- **Tarea 1**: Traduce al inglés esta oración del ensayo sobre la Reconquista: «De niños hemos presenciado mentalmente todas esas dominaciones en calidad de sujetos pacientes; es decir, como miembros del pueblo invadido».
- **Tarea 2**: Escribe la continuación del ensayo sobre la Reconquista a partir de su última oración.

╭─ Texto seleccionado

Nota de NCSJB: El siguiente ensayo, forma parte de los no muy conocidos “Papeles póstumos de José Antonio”, habiendo sido escritos estando encarcelado en Alicante y a pocos meses de ser fusilado.
1. ¿Qué fue la Reconquista? Un criterio superficial de
la victoria tiende a considerar España como una especie de fondo o substratum
permanente sobre el cual desfilan diversas invasiones, a las que nos hacen
asistir como solidarios con aquel elemento aborigen. Dominación fenicia,
cartaginesa, romana, goda, africana… De niños hemos presenciado mentalmente
todas esas dominaciones en calidad de sujetos pacientes; es decir, como miembros
del pueblo invadido. Ninguno de nosotros, en su infancia romancesca, ha dejado
de sentirse sucesor de Viriato, de Sertorio, de los numantinos. EL invasor era
siempre nuestro enemigo; el invadido nuestro compatriota.

╰─
╭─ Datos

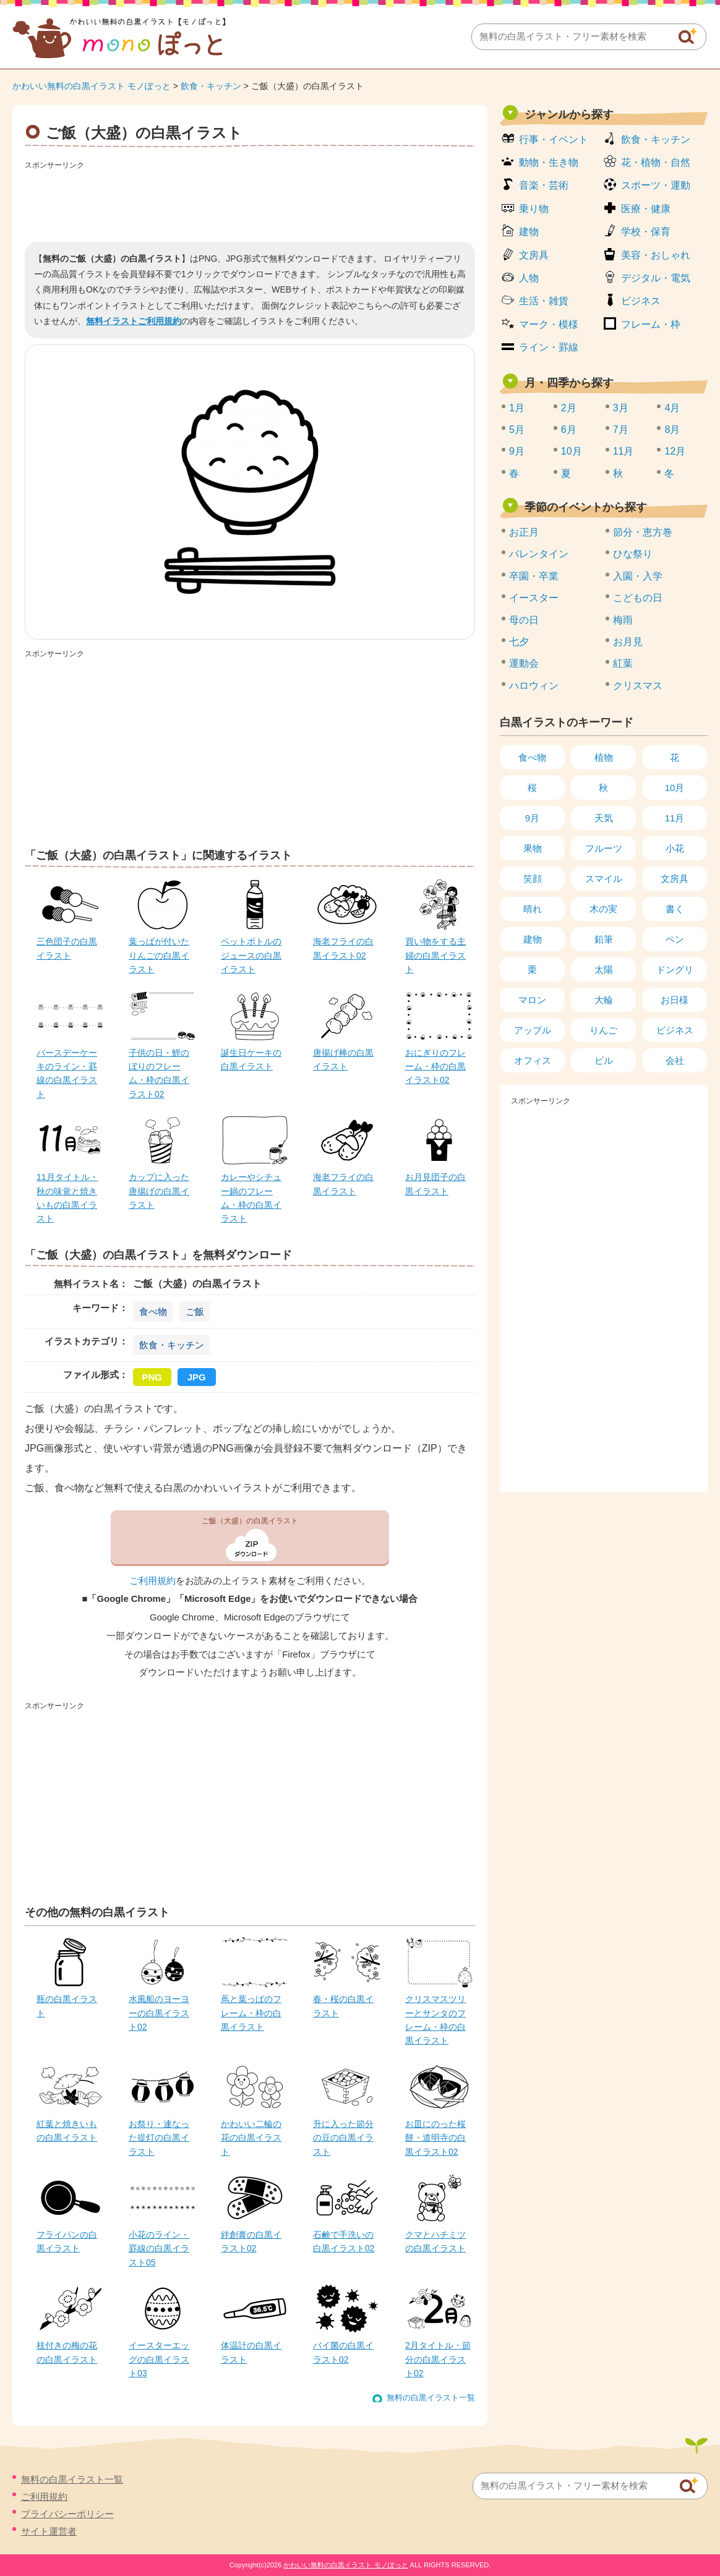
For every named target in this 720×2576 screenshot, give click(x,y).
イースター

╰─

- **Resultado esperado 1**: As children we have mentally witnessed all those dominations as passive subjects; that is, as members of the invaded people.

- **Resultado esperado 2**:
Cuando la cosa se considera más despacio, ya al
apuntar la mañana, cae uno en esta perplejidad: después de todo – se pregunta–
no sólo mi cultura, sino aún mi sangre y mis entrañas ¿tienen más de común con
el céltico aborigen que con el romano civilizado? Es decir, ¿no tendré un
perfecto derecho, aún por fuerza de la sangre, a mirar la tierra española con
ojos de invasor romano; a considerar con orgullo esta tierra no como remota
cuna de los míos sino como incorporada por los míos a una nueva forma de
cultura existencia? ¿Quién me dice que, en el sitio de Numancia, hay dentro de
las murallas más sangre mía, más valores de cultura míos, que en los
campamentos sitiadores?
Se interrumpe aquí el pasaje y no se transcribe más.